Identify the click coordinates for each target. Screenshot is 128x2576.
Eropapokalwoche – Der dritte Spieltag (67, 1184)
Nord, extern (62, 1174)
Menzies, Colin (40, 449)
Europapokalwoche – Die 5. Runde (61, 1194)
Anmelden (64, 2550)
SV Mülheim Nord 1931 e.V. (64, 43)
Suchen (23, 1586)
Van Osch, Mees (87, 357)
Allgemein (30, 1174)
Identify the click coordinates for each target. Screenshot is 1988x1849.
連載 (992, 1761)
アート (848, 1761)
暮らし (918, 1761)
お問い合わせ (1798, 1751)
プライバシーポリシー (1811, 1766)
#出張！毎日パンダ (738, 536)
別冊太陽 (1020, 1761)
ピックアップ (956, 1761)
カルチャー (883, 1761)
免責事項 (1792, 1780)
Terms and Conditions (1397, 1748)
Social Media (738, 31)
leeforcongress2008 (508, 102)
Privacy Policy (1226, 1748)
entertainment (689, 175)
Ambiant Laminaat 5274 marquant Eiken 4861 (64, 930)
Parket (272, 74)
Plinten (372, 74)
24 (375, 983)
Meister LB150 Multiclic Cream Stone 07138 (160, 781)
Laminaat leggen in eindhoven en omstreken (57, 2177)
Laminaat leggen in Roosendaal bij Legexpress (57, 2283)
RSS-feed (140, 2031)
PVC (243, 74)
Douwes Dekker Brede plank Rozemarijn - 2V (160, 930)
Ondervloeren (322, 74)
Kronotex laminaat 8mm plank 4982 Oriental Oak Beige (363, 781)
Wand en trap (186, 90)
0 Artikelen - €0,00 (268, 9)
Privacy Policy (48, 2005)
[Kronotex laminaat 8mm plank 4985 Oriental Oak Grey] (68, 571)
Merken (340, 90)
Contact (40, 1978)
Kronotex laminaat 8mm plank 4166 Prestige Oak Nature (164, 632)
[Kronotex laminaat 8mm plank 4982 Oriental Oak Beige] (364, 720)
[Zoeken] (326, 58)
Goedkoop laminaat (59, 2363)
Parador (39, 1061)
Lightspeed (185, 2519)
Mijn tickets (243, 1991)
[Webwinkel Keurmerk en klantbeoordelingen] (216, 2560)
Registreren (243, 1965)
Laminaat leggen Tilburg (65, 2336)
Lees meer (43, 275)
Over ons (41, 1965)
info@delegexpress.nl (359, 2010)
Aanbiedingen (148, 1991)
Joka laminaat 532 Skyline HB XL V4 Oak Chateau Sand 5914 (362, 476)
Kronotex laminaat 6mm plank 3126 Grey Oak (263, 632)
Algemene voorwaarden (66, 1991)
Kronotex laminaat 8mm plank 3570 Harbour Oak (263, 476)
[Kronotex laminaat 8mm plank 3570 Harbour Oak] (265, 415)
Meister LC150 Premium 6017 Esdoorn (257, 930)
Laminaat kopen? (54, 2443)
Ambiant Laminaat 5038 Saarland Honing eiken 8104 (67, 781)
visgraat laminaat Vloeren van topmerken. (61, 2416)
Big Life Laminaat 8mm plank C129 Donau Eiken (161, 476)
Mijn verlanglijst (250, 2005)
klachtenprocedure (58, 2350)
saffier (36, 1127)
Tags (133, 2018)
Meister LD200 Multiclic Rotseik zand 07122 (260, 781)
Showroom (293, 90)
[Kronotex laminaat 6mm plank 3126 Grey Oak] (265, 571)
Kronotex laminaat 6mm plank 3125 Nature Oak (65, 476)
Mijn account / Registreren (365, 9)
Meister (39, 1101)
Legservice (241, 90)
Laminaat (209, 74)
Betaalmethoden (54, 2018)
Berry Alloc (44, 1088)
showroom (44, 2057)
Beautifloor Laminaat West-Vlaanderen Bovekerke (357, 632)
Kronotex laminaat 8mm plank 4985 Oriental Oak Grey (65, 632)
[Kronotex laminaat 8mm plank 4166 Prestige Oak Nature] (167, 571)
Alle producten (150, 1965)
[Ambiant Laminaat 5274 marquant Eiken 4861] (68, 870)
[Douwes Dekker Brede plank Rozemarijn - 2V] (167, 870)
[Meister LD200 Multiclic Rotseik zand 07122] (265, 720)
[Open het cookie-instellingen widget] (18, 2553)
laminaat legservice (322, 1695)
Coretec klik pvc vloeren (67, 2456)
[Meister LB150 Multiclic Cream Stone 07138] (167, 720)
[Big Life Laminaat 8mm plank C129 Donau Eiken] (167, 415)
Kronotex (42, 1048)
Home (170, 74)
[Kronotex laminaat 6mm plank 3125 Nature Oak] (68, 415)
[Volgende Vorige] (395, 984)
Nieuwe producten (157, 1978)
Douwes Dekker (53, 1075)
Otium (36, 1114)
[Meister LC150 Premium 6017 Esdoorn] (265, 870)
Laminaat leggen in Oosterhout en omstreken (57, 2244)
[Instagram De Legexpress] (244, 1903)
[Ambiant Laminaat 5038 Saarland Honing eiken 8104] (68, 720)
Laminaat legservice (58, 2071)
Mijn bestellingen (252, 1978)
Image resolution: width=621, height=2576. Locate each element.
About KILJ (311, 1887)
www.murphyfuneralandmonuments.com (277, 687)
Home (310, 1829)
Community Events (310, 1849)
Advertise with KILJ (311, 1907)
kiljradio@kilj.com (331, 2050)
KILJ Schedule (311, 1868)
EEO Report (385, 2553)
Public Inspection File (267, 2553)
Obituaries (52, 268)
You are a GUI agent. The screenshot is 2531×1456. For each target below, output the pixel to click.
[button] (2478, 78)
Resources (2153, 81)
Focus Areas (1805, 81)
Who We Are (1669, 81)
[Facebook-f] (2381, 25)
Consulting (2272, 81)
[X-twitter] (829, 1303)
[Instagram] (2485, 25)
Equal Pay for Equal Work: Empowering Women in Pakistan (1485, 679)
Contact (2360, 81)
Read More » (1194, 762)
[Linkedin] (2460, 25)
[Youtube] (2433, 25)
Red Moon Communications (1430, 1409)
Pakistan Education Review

• [TASK]
Search the material for the word "target" and copy each line where it occurs.

• [SOLVED EXERCISE]
Identify the click coordinates for each target. Screenshot is 128x2576.
Identify the click coordinates for each target. Screenshot is 1988x1849.
You are a GUI agent. The screenshot is 2531×1456. For each target below, output the pixel to click.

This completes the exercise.